2026年3月期の連結経営成績は、EV関連損失の影響などにより、営業利益が4,143億円の損失となりました。二輪事業はインドやブラジルを中心とした台数増加により、過去最高の販売台数・営業利益を達成いたしました。また、四輪事業においては、関税負担の増加および、半導体供給不足などによる販売台数の減少など厳しい事業環境の中、全社一丸となったコストダウンの実施により、EV関連損失を除けば黒字となりました。EV関連損失を除く全社の営業利益は、1兆393億円と試算されます。
2027年3月期の連結業績見通しにつきましては、足元の中東情勢への懸念や材料価格高騰の影響などはあるものの、二輪事業における過去最高の販売台数や四輪事業における北米を中心としたICE(内燃機関)/ハイブリッド車の販売強化などにより、営業利益は5,000億円、EV関連損失を除く全社の営業利益は、前期並みの1兆円を目指してまいります。
また、2027年3月期の配当につきましては、DOE3.0%を目安としつつ、安定的かつ継続的な配当方針を維持し、2026年3月期同額となる1株当たり年間70円を予定しております。
5月14日に今後の事業の方向性を公表しましたが、まず今後3年をめどにものづくり体質の徹底強化などによる四輪事業の体質改善に集中的に取り組み、盤石な収益性を有する二輪および金融の事業成長と合わせて、2029年3月期には、過去最高水準の営業利益への回復を目指していきます。

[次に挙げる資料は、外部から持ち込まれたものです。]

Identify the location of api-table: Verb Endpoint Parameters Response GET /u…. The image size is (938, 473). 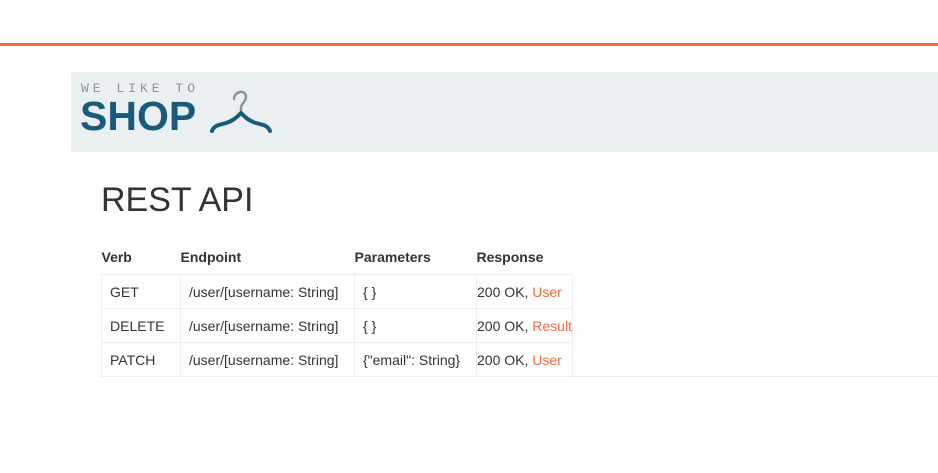
(337, 308).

2027年からは、体質改善の効果とともに、次世代ハイブリッドモデルの投入と、注力地域と位置付けた北米・日本・インドにおいて、商品力の一層の強化を図ってまいります。このような事業戦略の着実な実行と、果断かつ透明性のある意思決定を実現するため、取締役会や各委員会の構成、および運営体制の見直しなど、ガバナンス体制の強化も行います。

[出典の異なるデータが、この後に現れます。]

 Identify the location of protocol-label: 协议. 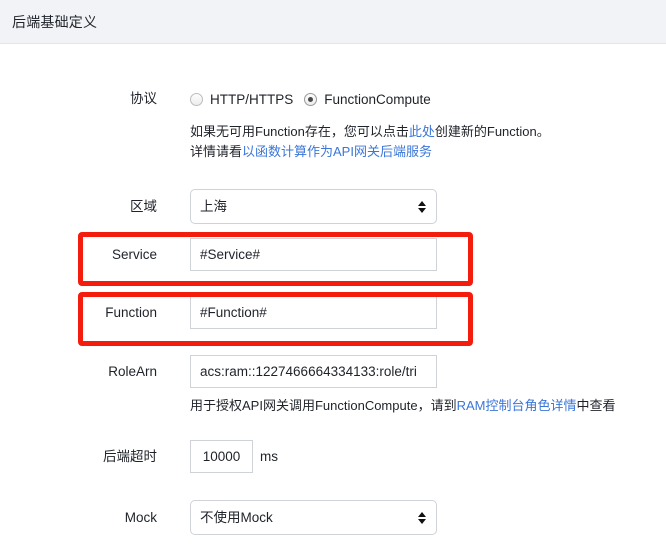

また、「2050年のカーボンニュートラル実現」という目指す方向性については、Hondaが総合モビリティカンパニーとして事業を行っていく限り、その責務として取り組み続けていくもの、との考えから、変わることはありません。その一方で、その実現に向けたアプローチについては、地域ごとの市場環境、需要動向を見極めながら、EVだけでなく、ハイブリッド、カーボンニュートラル燃料、カーボンオフセット技術など多角的なアプローチによって実現を目指していく方針です。

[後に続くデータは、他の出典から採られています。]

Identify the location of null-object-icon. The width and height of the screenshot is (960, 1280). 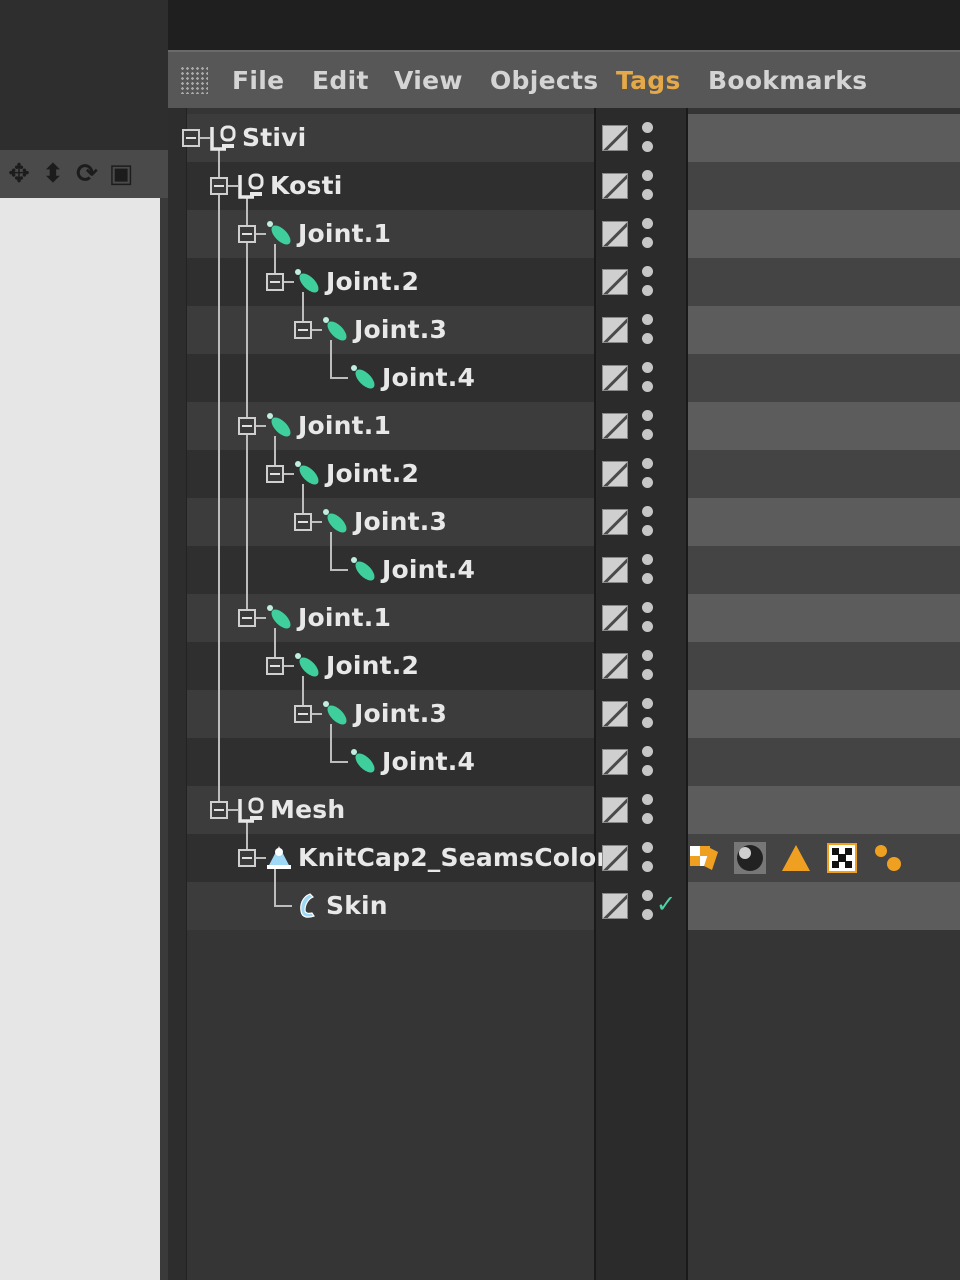
(251, 186).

Hondaを取り巻く環境は、かつてないほど不確実性が高く、厳しい環境にありますが、EVへの投資や研究開発は引き続き継続しつつも、四輪事業再構築に向けた施策を、真摯に着実に実行していくとともに、強固な二輪事業、財務基盤のもと、必ず力強い成長軌道に乗せていきます。
株主の皆さまにおかれましては、変わらぬご理解とご支援を賜りますよう、宜しくお願い申し上げます。